_Exercise objective_. Write out the rows below word for word, beginning at the line that contains "The height and width of the screenshot is (379, 619)." and continuing through the end of the rows, with both ends included.

------ Records for processing

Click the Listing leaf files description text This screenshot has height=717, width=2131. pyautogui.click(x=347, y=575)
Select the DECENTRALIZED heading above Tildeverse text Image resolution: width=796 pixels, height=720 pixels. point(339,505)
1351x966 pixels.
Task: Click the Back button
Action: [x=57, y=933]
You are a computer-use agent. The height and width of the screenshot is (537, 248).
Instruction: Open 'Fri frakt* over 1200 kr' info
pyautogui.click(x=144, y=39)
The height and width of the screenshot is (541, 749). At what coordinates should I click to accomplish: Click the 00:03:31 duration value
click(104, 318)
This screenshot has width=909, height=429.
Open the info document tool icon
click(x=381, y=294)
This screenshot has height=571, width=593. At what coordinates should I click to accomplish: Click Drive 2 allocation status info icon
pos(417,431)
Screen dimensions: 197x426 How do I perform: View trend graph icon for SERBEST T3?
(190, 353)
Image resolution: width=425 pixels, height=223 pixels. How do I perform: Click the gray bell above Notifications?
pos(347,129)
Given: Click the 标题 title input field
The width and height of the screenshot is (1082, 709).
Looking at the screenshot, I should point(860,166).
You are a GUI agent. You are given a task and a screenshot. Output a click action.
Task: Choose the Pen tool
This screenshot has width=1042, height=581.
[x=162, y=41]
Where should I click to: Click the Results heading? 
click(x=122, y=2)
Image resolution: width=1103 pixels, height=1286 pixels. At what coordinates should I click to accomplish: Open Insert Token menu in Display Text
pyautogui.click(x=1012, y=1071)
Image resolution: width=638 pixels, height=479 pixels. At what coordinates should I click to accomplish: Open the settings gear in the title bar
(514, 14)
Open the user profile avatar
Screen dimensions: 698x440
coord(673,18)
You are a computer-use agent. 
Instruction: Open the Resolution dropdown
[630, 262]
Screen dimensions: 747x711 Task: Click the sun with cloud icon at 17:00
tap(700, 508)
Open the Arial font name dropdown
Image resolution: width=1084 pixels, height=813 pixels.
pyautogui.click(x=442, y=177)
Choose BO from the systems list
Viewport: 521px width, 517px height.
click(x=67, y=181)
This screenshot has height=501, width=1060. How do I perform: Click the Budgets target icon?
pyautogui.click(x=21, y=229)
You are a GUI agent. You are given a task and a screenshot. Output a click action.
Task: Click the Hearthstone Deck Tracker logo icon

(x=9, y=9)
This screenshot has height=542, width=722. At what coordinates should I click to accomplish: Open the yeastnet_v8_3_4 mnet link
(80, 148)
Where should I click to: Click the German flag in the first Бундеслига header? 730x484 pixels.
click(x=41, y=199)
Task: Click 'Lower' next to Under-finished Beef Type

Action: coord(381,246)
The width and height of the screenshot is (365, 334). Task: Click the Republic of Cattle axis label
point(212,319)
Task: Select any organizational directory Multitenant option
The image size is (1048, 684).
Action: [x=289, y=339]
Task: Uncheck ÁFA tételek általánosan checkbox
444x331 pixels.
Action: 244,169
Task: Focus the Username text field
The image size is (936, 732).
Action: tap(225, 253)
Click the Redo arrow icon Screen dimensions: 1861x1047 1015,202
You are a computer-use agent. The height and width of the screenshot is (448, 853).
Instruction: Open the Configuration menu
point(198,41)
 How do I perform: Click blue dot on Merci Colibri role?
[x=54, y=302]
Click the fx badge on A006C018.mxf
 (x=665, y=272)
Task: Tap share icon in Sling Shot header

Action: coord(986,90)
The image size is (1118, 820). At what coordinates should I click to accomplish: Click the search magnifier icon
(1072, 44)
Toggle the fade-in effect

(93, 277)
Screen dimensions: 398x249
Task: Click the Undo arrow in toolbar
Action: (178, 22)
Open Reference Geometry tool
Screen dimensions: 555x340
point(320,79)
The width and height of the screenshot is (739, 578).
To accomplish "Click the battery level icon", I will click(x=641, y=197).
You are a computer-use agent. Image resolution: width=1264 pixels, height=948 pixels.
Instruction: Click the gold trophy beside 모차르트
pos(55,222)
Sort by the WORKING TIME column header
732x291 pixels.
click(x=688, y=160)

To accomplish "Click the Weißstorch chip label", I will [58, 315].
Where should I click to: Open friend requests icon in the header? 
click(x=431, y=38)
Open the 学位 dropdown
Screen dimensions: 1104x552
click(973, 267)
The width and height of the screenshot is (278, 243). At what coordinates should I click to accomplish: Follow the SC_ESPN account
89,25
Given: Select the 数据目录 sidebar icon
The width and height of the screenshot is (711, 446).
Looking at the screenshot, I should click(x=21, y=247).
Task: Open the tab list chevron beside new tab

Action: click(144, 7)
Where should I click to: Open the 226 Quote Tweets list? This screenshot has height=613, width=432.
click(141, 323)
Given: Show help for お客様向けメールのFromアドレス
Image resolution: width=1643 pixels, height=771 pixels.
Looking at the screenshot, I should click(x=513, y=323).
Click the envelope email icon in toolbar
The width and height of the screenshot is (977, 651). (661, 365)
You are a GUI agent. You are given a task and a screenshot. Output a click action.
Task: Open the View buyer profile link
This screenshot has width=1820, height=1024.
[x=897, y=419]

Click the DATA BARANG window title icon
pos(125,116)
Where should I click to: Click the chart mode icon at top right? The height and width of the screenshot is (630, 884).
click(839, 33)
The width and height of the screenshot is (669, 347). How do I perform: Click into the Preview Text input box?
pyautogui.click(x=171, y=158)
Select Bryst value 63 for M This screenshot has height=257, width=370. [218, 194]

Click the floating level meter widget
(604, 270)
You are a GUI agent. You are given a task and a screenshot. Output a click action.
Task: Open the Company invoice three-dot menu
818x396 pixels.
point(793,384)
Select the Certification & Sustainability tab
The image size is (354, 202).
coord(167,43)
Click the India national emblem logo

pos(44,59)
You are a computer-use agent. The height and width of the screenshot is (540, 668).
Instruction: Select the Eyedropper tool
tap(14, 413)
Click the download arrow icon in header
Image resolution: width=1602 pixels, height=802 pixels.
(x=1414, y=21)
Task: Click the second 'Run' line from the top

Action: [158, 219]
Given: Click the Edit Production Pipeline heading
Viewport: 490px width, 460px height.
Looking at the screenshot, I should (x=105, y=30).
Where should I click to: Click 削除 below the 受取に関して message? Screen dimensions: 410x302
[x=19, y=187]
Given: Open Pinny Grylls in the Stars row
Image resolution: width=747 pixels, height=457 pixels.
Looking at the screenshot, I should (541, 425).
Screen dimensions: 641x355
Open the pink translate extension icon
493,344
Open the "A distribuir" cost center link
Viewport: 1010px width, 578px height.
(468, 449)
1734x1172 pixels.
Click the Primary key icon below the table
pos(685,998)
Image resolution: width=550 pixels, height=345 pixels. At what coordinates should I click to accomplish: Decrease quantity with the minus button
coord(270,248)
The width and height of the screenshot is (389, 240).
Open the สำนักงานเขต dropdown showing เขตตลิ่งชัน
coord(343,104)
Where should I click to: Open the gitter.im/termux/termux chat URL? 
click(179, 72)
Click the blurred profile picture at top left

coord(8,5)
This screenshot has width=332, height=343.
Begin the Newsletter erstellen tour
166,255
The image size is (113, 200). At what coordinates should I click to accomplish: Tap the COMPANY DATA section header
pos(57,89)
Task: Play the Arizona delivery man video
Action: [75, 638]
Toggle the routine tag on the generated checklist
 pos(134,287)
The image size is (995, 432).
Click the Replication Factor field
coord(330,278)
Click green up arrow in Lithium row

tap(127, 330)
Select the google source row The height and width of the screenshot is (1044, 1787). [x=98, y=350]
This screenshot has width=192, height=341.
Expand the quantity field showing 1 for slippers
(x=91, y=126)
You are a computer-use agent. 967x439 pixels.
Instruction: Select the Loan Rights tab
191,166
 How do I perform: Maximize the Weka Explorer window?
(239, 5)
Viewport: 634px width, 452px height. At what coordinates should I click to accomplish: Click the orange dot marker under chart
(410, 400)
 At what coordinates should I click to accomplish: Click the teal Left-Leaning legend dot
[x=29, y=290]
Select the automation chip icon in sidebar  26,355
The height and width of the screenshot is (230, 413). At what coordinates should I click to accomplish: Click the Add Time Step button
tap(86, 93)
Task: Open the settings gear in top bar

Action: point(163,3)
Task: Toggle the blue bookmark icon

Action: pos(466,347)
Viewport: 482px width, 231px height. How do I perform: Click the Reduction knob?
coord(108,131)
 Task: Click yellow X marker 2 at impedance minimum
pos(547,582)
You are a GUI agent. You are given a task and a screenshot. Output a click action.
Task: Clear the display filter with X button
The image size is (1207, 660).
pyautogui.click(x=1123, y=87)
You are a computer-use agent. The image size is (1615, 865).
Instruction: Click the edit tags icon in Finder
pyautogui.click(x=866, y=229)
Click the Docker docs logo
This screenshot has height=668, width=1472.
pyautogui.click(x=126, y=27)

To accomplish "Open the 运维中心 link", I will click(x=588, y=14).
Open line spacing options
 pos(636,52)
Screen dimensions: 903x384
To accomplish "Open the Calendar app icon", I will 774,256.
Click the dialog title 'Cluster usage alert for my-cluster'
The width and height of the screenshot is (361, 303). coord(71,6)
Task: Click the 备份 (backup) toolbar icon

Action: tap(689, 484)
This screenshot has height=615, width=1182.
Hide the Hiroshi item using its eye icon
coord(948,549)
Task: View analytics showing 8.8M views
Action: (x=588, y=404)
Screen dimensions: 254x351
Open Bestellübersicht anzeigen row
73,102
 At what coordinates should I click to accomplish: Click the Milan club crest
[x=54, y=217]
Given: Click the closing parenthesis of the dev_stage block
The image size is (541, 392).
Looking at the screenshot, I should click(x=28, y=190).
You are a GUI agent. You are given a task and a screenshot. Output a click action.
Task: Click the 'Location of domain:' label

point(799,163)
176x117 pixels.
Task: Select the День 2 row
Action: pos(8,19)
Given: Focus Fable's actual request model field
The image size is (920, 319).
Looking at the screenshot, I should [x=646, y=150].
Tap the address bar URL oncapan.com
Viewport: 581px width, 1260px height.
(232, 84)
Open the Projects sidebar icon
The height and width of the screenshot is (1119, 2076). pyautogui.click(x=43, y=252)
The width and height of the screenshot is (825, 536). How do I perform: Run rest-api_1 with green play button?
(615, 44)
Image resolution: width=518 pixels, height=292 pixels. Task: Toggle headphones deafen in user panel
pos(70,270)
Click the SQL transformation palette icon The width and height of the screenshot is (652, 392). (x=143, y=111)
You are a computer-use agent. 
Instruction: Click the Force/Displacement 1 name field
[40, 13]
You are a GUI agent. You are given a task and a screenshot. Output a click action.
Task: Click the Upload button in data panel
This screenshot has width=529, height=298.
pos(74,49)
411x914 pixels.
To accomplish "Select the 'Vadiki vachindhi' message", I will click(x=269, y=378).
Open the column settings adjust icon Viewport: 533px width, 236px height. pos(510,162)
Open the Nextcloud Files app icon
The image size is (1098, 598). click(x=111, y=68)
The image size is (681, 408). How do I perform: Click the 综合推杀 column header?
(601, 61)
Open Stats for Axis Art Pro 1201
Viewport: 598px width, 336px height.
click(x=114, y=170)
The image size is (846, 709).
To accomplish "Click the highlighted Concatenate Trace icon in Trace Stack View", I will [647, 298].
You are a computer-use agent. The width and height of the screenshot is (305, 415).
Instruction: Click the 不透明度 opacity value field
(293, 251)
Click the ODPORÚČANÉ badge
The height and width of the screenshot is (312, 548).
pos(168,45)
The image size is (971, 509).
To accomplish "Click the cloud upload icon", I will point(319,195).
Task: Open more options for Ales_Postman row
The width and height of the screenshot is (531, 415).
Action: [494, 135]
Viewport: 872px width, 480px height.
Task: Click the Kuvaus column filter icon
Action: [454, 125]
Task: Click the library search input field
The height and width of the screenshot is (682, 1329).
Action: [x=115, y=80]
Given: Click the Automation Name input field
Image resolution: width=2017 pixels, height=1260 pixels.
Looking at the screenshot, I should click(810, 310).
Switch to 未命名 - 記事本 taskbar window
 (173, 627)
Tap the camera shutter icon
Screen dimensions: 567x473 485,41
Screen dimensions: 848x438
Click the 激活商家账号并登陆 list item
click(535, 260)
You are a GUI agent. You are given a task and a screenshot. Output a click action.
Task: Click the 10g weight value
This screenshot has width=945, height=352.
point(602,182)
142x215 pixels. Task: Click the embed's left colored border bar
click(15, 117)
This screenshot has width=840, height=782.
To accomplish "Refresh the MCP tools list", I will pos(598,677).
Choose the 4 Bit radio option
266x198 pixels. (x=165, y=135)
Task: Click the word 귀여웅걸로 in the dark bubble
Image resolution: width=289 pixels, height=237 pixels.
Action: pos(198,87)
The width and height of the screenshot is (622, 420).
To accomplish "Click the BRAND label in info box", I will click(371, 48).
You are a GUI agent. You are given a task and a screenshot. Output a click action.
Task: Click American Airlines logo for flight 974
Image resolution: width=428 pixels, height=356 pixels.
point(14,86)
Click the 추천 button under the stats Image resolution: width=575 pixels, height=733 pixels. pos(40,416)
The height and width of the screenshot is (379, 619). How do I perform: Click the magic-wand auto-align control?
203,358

------------

_Finished task_.
The height and width of the screenshot is (379, 619). How do I perform: Click the magic-wand auto-align control?
203,358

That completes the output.